Causes hormonales et métaboliques
Plusieurs affections hormonales sont associées à la perte de grossesse :
- Maladie thyroïdienne non contrôlée, aussi bien l'hypothyroïdie que l'hyperthyroïdie. La présence d'anticorps thyroïdiens, même avec des taux d'hormones thyroïdiennes normaux, fait également l'objet d'études quant à son rôle.
- Diabète mal contrôlé, en particulier au moment de la conception.
- Syndrome des ovaires polykystiques (SOPK), qui peut être associé à une résistance à l'insuline et à des taux hormonaux modifiés.
- Obésité ou insuffisance pondérale importante, qui peuvent toutes deux affecter l'ovulation et l'issue de la grossesse.
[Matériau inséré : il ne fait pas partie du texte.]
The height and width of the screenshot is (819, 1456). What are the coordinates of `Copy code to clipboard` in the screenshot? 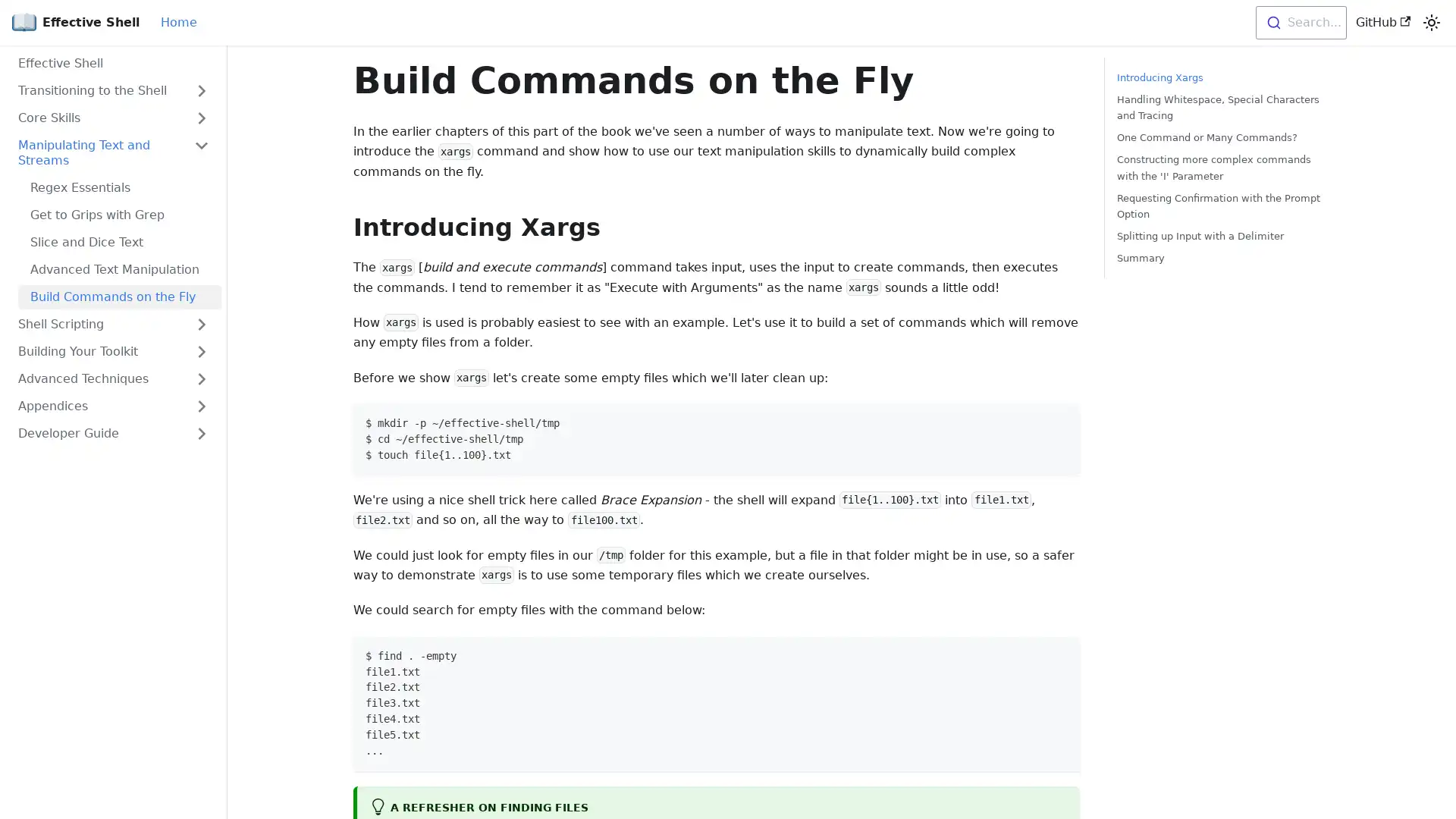 It's located at (1060, 421).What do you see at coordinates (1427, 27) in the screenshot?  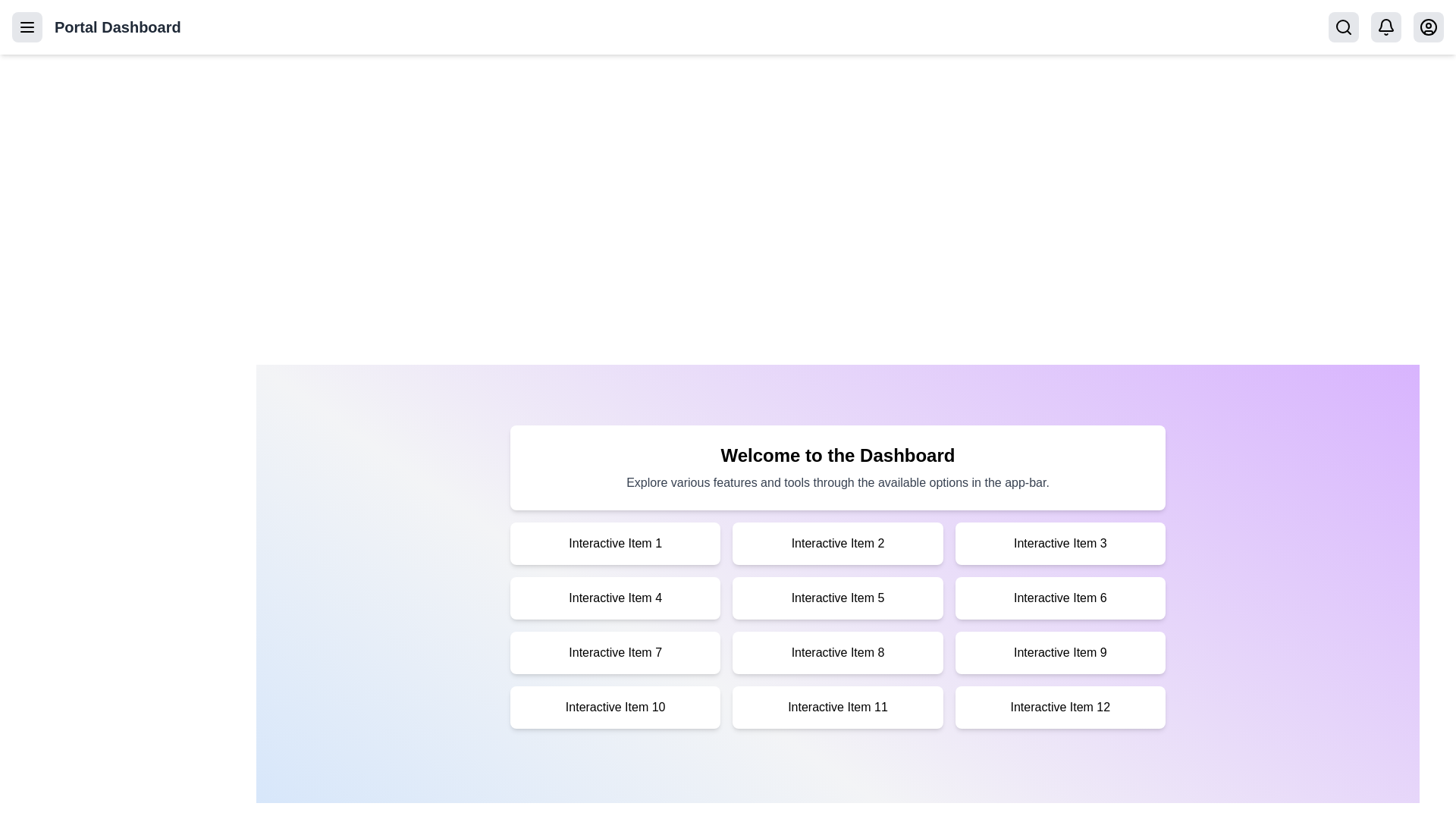 I see `the user profile icon in the app bar` at bounding box center [1427, 27].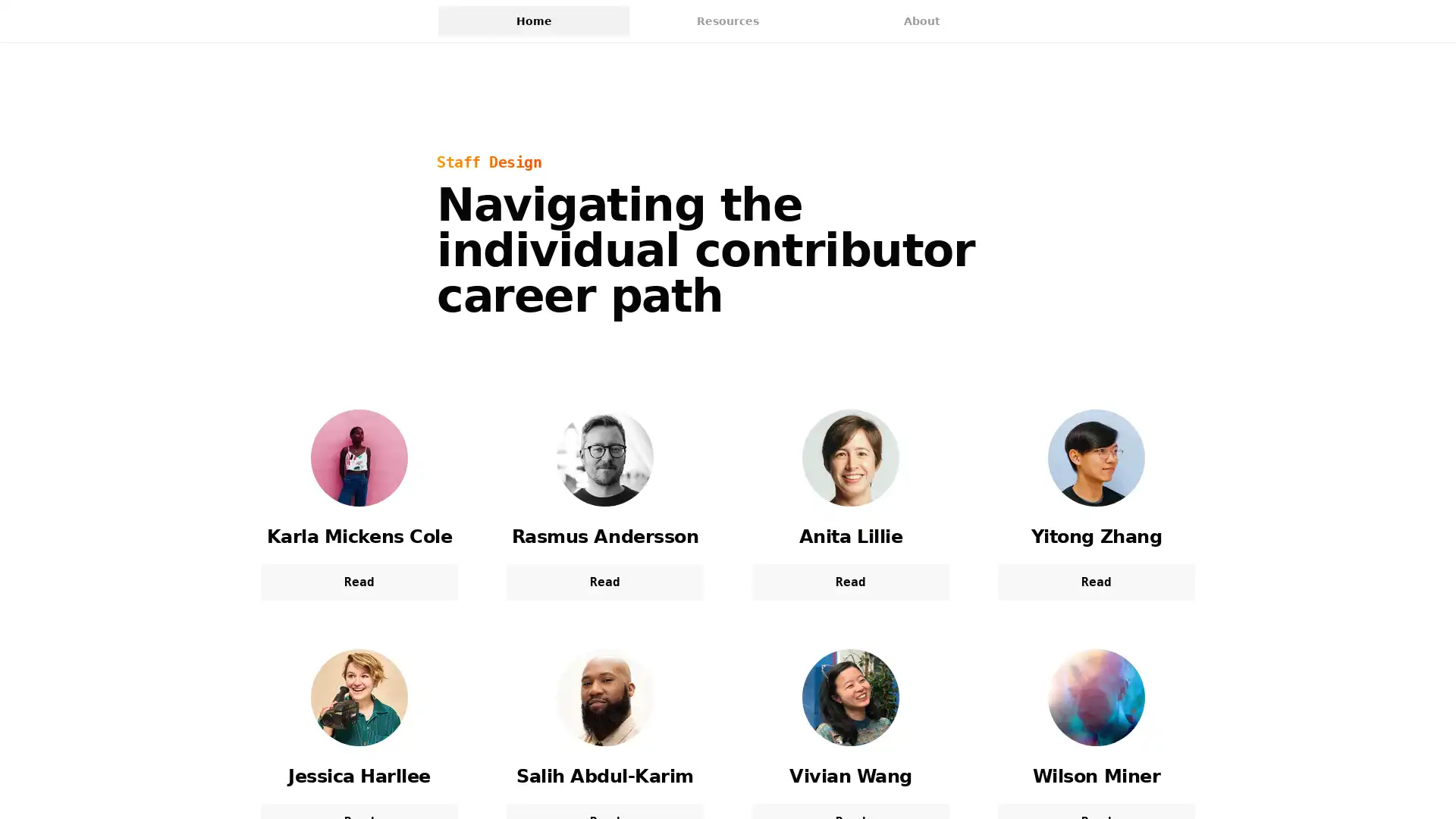 The width and height of the screenshot is (1456, 819). What do you see at coordinates (851, 581) in the screenshot?
I see `Read` at bounding box center [851, 581].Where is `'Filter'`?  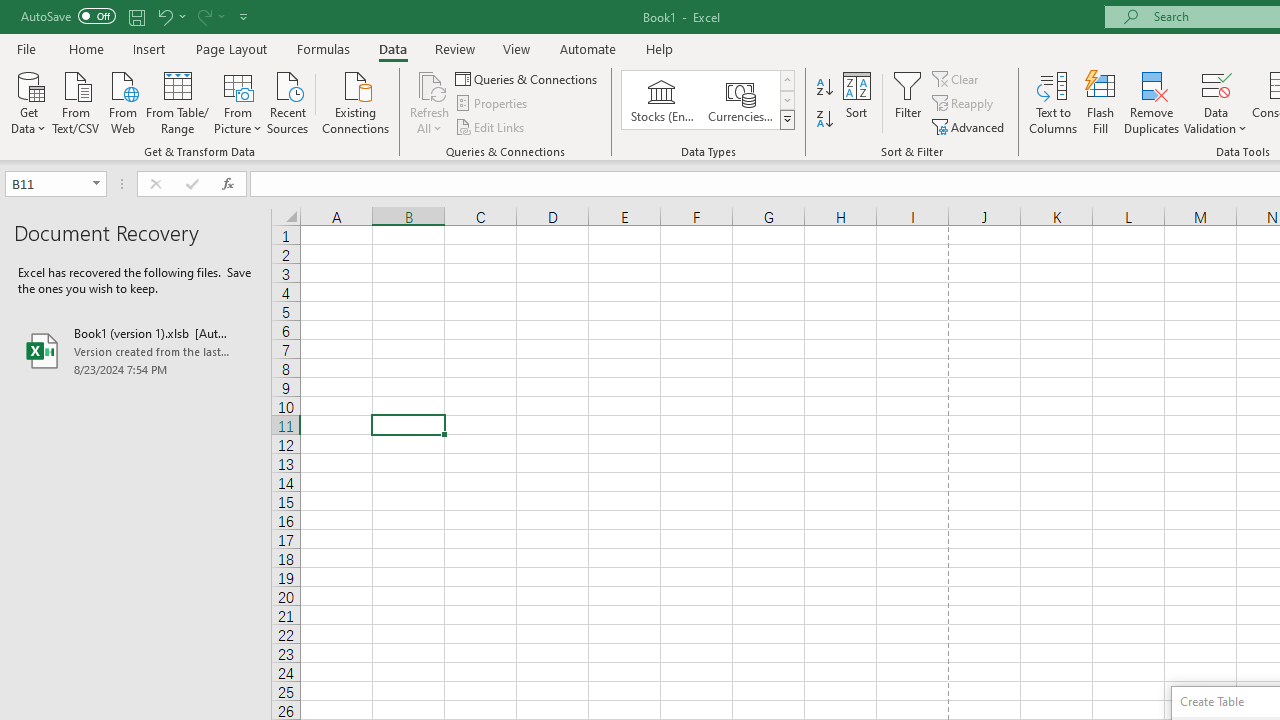
'Filter' is located at coordinates (907, 103).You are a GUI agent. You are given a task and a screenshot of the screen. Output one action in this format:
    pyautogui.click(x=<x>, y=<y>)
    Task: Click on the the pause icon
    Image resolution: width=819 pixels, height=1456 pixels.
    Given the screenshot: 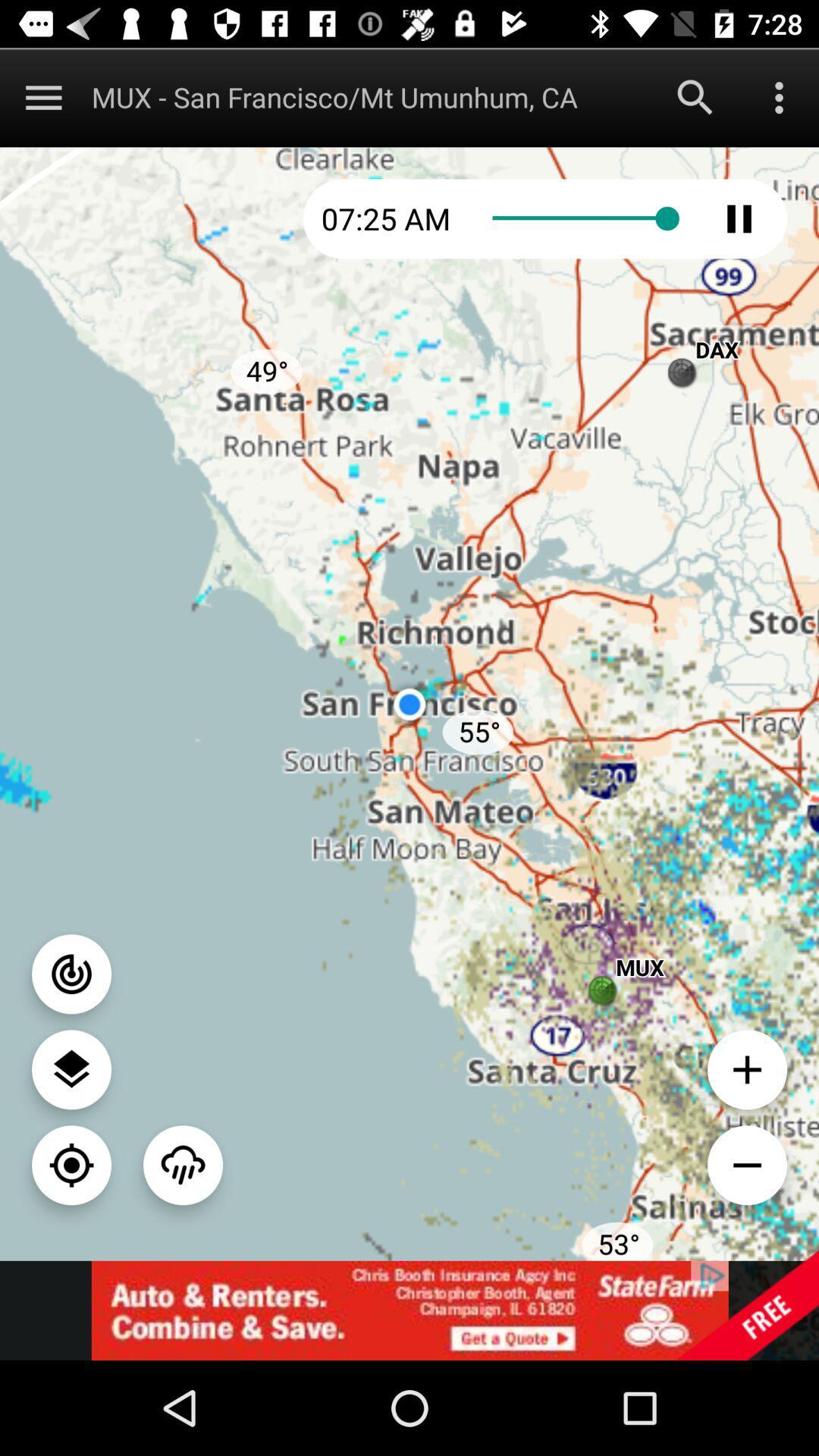 What is the action you would take?
    pyautogui.click(x=739, y=218)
La question de savoir si un taux bas de progestérone est une cause des fausses couches à répétition ou simplement un signe d'une grossesse déjà en échec fait débat. La supplémentation en progestérone est abordée plus loin dans cet article.
Causes immunitaires
La cause immunitaire la plus clairement établie des fausses couches à répétition est le syndrome des antiphospholipides (SAPL). Dans le SAPL, l'organisme produit des anticorps qui augmentent la tendance à former des caillots sanguins et interfèrent avec le développement du placenta. Le diagnostic nécessite à la fois des résultats spécifiques de prise de sang et des antécédents cliniques compatibles — les tests doivent être répétés, généralement à 12 semaines d'intervalle, pour confirmation.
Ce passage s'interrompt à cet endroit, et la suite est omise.